→ Problem details
Return the entries verbatim, beginning with their first line and ending after the line containing "pyautogui.click(x=523, y=214)". Include both of those lines and nothing past that point.

→ Items stored from a collection
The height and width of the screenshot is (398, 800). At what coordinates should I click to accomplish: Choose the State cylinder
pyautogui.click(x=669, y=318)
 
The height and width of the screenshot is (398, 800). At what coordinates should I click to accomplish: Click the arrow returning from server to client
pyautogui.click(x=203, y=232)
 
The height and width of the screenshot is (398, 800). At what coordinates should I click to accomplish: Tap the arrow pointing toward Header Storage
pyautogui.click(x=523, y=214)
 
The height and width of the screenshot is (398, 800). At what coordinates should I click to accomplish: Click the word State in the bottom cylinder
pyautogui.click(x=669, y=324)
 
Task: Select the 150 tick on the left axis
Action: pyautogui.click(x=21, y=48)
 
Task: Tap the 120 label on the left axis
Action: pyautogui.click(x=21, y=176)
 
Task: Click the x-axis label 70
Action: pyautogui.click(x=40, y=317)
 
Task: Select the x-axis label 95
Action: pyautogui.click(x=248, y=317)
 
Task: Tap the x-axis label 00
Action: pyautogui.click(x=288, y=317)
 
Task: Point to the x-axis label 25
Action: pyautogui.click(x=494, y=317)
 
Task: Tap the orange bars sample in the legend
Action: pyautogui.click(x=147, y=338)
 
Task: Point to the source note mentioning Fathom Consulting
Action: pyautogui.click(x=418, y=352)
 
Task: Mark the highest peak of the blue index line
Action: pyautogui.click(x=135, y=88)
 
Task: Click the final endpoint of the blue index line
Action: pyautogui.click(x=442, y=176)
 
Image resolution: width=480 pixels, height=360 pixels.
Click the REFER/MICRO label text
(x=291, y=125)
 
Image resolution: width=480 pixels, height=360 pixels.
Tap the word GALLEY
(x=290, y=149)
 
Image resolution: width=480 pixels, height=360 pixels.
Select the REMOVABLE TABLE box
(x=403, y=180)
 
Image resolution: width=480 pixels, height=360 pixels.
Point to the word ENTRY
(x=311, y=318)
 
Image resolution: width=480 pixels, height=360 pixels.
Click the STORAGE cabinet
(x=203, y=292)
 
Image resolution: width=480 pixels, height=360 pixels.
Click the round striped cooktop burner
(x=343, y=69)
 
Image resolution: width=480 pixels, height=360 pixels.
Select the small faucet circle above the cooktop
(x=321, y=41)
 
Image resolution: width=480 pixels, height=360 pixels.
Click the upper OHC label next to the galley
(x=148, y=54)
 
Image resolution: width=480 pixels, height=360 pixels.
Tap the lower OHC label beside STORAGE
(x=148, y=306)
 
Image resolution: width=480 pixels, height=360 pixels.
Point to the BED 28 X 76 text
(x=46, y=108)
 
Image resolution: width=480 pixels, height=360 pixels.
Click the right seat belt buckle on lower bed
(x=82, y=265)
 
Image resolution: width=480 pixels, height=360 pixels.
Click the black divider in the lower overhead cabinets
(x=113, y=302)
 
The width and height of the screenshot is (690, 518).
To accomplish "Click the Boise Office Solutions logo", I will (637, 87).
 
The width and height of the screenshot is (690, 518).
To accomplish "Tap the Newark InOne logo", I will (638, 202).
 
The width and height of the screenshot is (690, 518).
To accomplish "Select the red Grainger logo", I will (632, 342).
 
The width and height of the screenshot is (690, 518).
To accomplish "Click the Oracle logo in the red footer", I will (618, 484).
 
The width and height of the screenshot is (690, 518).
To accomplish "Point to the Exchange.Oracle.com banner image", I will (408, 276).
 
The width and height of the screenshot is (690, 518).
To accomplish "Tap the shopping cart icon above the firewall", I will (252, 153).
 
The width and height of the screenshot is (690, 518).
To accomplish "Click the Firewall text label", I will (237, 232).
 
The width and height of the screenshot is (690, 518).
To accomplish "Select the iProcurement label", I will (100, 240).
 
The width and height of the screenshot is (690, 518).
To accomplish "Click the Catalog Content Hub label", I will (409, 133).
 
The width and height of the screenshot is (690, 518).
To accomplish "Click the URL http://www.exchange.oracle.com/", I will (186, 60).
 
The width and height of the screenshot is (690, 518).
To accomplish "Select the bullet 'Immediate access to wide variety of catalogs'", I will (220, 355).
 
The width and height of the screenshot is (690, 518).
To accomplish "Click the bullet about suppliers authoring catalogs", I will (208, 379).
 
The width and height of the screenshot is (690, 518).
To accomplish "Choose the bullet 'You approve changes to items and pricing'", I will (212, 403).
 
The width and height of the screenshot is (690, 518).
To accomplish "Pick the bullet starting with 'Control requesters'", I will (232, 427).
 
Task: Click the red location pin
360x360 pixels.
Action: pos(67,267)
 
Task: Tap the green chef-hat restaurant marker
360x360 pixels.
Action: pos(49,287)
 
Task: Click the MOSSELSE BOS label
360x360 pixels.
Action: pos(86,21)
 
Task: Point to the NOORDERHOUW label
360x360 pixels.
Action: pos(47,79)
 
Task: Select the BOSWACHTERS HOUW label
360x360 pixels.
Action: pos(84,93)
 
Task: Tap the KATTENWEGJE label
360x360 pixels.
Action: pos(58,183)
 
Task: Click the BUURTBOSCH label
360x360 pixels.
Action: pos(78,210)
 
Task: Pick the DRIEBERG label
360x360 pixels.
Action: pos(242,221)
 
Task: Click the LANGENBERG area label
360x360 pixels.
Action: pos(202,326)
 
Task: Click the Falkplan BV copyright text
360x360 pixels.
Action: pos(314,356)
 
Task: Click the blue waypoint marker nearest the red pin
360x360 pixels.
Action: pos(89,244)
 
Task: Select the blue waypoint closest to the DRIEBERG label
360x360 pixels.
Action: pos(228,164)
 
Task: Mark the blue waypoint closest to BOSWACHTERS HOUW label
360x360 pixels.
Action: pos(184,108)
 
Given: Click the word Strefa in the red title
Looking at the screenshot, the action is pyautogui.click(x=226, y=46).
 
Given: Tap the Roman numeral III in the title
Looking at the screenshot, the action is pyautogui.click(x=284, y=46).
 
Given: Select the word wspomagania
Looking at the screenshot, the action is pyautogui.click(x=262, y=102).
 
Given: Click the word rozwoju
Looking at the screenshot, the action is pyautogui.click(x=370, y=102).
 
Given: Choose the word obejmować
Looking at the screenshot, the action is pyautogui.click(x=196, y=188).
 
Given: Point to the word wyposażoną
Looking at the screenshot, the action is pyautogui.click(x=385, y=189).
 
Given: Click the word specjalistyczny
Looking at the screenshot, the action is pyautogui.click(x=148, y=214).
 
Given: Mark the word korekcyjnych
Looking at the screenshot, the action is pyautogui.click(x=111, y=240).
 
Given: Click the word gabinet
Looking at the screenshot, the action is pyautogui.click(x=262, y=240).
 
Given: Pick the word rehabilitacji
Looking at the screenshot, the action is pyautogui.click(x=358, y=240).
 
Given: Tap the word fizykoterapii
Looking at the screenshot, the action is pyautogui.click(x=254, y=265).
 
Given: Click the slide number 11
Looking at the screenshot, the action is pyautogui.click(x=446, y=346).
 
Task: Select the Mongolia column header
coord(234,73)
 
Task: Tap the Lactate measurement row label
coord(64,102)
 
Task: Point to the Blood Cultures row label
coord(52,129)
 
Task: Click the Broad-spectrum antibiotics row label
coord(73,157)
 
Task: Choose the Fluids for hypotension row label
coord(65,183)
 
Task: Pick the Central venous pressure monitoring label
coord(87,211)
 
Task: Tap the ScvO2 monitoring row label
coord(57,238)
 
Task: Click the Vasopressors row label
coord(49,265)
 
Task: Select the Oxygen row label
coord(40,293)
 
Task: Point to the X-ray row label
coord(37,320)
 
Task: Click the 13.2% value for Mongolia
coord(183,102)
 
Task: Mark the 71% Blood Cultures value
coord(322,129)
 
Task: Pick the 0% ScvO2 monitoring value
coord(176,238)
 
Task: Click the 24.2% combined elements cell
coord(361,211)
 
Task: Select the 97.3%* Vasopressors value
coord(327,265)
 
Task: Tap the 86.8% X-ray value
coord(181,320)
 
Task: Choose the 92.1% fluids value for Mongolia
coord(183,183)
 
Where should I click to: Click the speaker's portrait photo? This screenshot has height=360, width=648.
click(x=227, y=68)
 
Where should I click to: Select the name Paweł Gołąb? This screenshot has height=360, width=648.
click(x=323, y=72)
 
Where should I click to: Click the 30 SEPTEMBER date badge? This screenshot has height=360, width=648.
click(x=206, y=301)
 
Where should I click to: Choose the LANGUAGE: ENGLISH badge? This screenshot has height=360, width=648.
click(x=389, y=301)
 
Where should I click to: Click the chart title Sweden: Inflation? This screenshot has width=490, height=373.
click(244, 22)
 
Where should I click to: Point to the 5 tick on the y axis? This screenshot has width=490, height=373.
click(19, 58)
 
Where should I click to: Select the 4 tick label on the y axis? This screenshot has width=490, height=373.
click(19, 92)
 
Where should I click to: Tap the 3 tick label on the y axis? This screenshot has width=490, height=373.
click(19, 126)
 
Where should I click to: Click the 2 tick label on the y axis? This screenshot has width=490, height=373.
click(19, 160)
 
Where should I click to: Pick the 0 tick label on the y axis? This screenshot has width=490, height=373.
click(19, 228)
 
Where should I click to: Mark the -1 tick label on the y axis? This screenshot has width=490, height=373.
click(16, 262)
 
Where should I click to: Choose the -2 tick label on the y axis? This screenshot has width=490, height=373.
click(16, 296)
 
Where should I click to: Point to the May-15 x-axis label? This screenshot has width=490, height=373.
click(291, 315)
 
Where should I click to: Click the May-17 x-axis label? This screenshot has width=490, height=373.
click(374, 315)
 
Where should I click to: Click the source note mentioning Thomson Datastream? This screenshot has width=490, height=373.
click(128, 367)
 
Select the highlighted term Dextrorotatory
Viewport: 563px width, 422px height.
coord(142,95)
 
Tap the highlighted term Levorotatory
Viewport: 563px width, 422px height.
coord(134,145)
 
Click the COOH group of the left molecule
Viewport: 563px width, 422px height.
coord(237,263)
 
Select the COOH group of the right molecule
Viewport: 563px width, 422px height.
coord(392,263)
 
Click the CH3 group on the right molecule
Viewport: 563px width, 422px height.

→ The output
The height and width of the screenshot is (398, 800). At what coordinates should I click to accomplish: Choose the State cylinder
pyautogui.click(x=669, y=318)
 
The height and width of the screenshot is (398, 800). At what coordinates should I click to accomplish: Click the arrow returning from server to client
pyautogui.click(x=203, y=232)
 
The height and width of the screenshot is (398, 800). At what coordinates should I click to accomplish: Tap the arrow pointing toward Header Storage
pyautogui.click(x=523, y=214)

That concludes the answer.